* Information shown *
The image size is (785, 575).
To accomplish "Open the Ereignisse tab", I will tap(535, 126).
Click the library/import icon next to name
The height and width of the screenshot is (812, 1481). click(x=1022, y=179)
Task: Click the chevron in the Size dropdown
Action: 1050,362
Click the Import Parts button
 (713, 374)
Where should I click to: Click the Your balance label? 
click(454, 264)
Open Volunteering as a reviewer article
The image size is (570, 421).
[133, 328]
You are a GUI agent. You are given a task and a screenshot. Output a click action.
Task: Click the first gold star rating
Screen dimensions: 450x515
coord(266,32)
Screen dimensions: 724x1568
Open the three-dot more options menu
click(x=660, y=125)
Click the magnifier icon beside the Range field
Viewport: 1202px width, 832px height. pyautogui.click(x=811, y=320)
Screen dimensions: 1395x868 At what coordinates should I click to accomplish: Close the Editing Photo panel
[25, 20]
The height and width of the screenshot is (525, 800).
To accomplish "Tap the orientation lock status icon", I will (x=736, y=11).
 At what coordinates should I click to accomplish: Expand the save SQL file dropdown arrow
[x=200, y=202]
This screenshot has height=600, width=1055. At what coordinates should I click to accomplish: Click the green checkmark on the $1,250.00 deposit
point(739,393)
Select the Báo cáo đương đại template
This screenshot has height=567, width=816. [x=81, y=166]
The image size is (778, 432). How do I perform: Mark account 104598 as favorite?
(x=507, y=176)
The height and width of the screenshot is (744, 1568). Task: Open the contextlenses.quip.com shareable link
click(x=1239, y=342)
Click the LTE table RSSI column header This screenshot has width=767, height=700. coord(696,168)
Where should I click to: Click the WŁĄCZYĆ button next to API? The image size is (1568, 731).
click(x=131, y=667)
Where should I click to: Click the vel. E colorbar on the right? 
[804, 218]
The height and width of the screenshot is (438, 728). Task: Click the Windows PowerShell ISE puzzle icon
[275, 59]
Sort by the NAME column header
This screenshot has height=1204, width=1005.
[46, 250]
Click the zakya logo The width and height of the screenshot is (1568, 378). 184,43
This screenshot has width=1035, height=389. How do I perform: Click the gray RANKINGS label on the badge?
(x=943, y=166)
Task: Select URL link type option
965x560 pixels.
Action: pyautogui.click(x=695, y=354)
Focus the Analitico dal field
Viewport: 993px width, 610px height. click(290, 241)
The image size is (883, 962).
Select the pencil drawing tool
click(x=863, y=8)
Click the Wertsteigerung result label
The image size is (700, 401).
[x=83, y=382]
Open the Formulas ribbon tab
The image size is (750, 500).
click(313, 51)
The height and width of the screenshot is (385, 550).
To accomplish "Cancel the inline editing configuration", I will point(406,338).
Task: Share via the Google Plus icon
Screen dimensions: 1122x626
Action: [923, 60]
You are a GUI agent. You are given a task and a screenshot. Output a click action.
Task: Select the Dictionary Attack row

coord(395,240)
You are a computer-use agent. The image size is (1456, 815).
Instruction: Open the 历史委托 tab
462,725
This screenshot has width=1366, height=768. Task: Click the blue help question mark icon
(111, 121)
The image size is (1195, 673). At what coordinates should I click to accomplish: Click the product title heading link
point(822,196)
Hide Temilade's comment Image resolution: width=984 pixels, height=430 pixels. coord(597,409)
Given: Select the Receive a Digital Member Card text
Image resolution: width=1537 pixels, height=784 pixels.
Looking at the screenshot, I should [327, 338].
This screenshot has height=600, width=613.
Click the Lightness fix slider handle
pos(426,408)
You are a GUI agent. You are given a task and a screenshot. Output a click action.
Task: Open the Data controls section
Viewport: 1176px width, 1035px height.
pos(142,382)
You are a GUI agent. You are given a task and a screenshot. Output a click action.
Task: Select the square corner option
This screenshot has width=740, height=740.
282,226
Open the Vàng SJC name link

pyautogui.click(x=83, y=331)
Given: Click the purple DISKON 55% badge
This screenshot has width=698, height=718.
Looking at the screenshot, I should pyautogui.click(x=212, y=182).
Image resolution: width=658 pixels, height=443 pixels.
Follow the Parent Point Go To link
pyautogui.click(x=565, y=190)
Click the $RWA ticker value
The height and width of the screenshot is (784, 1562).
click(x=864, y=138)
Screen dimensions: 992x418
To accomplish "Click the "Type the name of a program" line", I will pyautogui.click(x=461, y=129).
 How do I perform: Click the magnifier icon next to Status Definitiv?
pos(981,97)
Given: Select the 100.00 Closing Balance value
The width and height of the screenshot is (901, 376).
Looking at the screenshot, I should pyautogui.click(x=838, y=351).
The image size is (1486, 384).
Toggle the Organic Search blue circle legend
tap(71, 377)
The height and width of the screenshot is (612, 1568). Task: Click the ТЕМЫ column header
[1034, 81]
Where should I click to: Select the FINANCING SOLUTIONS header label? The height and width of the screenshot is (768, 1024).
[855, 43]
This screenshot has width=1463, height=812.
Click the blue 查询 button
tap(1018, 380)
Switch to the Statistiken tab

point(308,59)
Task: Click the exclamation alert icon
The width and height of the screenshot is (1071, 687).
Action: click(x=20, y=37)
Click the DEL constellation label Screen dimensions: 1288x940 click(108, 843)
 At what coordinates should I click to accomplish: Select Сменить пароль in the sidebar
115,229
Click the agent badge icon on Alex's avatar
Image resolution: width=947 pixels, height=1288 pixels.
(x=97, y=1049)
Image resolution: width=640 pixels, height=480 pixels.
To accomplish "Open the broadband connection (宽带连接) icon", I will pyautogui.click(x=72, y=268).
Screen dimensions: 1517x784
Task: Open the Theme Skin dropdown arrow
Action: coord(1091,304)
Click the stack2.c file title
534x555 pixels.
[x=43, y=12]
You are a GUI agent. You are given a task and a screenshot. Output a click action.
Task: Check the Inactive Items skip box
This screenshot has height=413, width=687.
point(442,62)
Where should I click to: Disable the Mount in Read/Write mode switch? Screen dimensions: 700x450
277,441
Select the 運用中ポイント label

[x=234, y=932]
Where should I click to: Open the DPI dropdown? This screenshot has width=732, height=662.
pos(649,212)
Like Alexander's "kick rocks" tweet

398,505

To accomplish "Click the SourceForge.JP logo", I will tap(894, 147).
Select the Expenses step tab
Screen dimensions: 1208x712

* What you should do *
In the data above, retype exactly and only the lines between the one holding "This screenshot has width=1463, height=812." and the one holding "Click the DEL", inclusive.

* Answer to the exercise *
This screenshot has width=1463, height=812.
Click the blue 查询 button
tap(1018, 380)
Switch to the Statistiken tab

point(308,59)
Task: Click the exclamation alert icon
The width and height of the screenshot is (1071, 687).
Action: click(x=20, y=37)
Click the DEL constellation label Screen dimensions: 1288x940 click(108, 843)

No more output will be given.